Records locating screen elements
□ □ □ □ □

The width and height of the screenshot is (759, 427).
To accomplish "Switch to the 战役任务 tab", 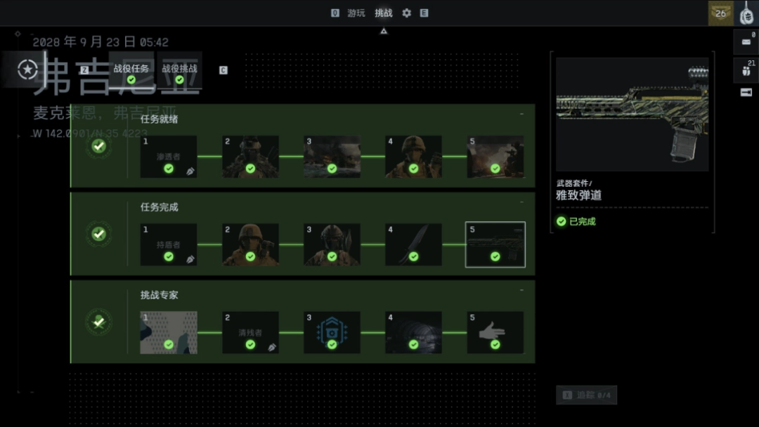I will [131, 70].
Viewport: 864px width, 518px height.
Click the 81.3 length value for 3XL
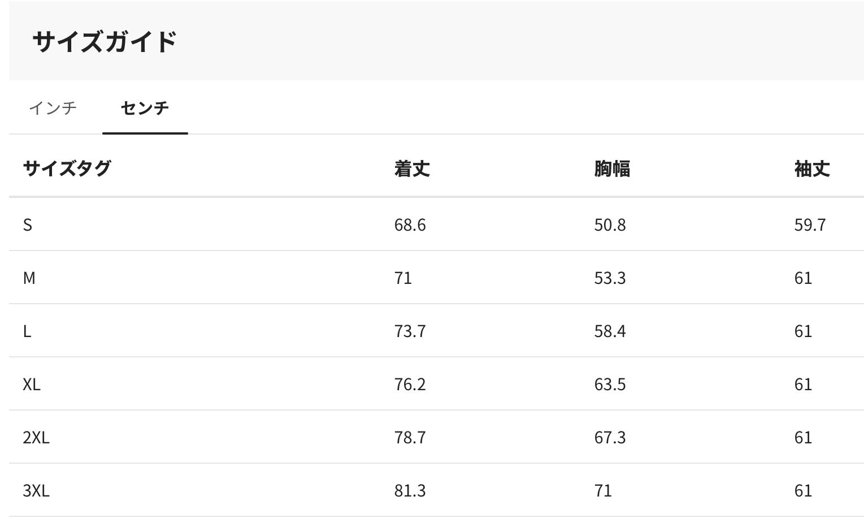pos(410,491)
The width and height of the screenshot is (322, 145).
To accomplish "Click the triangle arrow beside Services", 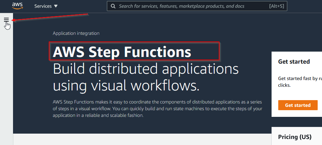I will pos(56,6).
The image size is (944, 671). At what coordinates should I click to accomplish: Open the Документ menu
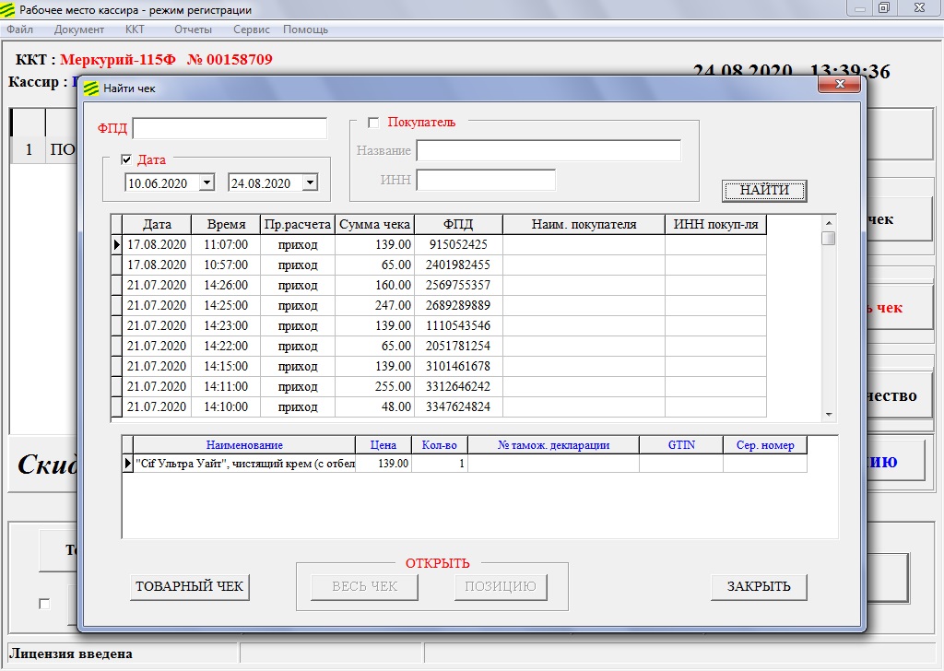79,29
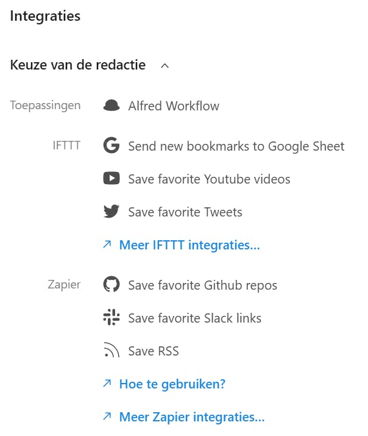Click the Slack logo icon
The image size is (368, 436).
111,318
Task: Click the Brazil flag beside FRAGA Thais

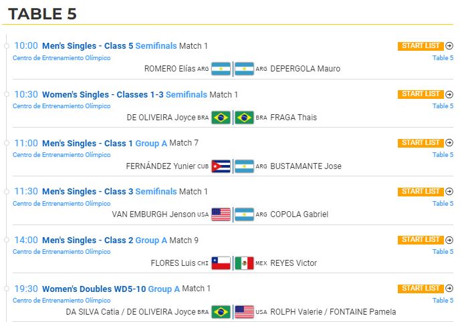Action: point(244,118)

□ □ □ □ □

* _EXERCISE DESCRIPTION_:
Please retype the listing from the line containing "The image size is (944, 671)." through its final line, leaving out the pictures.

* _COMPLETE OUTPUT_:
The image size is (944, 671). At what coordinates should I click to accomplish: Open the Документ menu
79,29
Click the Slack logo icon
The image size is (368, 436).
111,318
Task: Click the Brazil flag beside FRAGA Thais

Action: point(244,118)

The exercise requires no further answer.